The Challenge
A rolling bearing is one of the most widely used elements in rotating machinery. As a critical component, it carries most of the load during the running of rotating machinery. If rolling bearing fails, serious problems arise, which will in turn result in the decrease of production efficiency and large economic loss. Records show that faulty bearings contribute to about thirty percent of failures in rotating machinery. Thus, it is of great importance to address effective fault diagnosis for rolling bearings.
Wonder Cement, a trusted brand and one of the leading cement manufacturers in India has always focused on digitalization as a corporate strategy. As a part of the initiative, they have collaborated with Acoem India as their condition monitoring partner for predicting maintenance and reducing unexpected shutdowns.
They have been monitoring their roller presses using conventional monitoring technologies. The client was worried and skeptical regarding the extent of bearing damage and with the present setup, it was difficult and challenging to get a definite outcome.
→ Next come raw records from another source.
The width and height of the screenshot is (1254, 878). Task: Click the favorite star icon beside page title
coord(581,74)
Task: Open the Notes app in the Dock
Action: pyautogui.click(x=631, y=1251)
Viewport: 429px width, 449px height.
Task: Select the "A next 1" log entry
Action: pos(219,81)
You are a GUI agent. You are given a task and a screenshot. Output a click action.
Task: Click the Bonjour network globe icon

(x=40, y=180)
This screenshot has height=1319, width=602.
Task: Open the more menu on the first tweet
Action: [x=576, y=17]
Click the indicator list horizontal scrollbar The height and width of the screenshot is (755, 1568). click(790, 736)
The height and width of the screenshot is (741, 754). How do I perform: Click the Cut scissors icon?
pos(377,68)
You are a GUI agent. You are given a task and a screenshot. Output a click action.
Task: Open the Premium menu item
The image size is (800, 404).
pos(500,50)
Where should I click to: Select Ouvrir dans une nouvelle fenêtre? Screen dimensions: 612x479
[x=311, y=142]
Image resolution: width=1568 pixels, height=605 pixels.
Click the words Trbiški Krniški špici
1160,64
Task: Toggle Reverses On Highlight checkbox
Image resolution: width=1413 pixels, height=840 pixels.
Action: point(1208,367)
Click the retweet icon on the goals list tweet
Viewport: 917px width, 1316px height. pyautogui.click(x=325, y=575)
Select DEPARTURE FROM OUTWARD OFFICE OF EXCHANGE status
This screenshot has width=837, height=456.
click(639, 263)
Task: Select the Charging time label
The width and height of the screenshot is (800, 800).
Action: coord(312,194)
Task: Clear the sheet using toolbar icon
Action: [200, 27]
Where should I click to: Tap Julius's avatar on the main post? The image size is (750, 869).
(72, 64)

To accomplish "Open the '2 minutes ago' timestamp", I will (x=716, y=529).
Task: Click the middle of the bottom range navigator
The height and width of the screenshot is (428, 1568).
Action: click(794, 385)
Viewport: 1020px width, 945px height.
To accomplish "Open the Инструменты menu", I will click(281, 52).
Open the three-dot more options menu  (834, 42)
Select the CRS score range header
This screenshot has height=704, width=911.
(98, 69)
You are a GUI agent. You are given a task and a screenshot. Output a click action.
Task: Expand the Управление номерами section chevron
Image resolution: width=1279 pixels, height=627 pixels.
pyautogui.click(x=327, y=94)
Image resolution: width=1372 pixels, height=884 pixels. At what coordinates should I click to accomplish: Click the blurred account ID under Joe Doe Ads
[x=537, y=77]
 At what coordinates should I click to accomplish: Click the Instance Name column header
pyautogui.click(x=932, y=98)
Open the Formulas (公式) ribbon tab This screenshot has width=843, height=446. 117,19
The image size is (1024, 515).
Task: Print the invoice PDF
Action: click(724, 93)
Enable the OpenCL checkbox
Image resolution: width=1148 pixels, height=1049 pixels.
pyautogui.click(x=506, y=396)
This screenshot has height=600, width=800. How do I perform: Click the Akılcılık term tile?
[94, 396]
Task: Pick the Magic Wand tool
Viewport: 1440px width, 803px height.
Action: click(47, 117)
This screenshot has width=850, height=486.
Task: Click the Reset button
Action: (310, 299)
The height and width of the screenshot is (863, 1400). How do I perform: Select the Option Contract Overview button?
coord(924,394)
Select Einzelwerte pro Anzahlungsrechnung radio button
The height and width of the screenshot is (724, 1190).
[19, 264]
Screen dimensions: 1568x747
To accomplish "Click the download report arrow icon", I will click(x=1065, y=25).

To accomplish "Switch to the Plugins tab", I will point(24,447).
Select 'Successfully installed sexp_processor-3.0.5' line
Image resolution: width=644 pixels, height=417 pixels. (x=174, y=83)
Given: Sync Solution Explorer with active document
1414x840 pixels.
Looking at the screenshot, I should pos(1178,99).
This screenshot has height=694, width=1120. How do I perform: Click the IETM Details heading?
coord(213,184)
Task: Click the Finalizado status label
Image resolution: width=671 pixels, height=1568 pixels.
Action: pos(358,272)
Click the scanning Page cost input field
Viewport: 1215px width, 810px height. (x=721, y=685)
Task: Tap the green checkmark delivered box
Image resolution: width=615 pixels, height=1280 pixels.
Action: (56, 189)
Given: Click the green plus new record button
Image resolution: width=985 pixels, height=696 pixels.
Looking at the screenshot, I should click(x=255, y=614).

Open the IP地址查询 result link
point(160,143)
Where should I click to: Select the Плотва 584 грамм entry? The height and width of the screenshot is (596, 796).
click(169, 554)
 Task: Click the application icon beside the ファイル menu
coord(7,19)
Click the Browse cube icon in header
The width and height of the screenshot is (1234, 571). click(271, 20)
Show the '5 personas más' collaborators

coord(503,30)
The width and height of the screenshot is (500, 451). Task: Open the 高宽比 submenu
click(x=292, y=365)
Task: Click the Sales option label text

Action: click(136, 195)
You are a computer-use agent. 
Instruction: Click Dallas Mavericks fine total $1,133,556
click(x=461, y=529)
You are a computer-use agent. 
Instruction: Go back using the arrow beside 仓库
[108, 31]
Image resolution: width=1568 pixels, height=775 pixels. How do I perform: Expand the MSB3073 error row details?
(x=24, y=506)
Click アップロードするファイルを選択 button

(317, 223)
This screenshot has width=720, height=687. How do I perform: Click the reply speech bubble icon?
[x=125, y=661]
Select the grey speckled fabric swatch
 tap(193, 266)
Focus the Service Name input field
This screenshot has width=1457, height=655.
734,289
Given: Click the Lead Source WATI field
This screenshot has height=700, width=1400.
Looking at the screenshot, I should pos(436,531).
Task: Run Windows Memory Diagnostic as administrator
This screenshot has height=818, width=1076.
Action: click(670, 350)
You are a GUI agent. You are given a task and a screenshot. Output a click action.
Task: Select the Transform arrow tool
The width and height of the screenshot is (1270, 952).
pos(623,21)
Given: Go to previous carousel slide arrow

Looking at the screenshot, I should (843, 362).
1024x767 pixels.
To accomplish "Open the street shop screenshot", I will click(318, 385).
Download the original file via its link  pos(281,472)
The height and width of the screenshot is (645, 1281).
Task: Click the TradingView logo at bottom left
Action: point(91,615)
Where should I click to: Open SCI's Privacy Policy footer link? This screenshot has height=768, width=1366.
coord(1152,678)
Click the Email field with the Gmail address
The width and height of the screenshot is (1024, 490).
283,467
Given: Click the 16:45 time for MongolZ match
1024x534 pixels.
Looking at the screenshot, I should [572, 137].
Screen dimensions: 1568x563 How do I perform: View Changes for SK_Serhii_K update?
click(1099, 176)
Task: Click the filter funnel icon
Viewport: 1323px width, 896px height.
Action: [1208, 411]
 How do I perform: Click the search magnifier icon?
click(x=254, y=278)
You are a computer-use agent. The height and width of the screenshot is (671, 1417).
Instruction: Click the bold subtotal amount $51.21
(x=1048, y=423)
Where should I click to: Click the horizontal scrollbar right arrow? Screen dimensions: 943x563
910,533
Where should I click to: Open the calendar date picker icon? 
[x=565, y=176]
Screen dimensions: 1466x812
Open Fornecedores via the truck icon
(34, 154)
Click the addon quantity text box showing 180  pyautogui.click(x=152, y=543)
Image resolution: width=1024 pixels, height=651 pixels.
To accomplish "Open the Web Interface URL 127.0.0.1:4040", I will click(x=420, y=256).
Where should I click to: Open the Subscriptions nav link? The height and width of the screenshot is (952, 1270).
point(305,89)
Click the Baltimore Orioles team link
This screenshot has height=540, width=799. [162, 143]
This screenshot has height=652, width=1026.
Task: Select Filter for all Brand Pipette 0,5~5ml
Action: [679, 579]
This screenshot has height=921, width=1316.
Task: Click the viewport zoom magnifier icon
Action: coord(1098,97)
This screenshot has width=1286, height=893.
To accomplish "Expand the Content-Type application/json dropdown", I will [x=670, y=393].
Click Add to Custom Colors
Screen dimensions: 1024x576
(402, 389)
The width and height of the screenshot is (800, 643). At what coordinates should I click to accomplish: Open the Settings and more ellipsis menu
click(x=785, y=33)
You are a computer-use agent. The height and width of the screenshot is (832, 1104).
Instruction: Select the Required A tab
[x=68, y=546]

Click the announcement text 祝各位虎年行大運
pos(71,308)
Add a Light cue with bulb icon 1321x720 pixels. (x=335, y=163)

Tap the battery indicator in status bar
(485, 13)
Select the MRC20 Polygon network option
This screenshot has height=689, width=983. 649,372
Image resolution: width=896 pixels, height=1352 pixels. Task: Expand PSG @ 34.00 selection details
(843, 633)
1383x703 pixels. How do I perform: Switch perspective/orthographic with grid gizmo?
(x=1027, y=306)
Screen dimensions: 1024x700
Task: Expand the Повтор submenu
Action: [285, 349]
Early bearing fault detection was challenging because of the slow turning speed of HPGR (15-16 rpm) and high frequencies caused by the crushing process. The existing conventional monitoring methodology had limitations and could not support in providing actionable data to differentiate between these similar frequency patterns.
Additionally conventional techniques of vibration analysis, based on the frequency domain, have shown their limit for low speed rotating parts, where faults can result in very low energy phenomenon and are hardly detectable.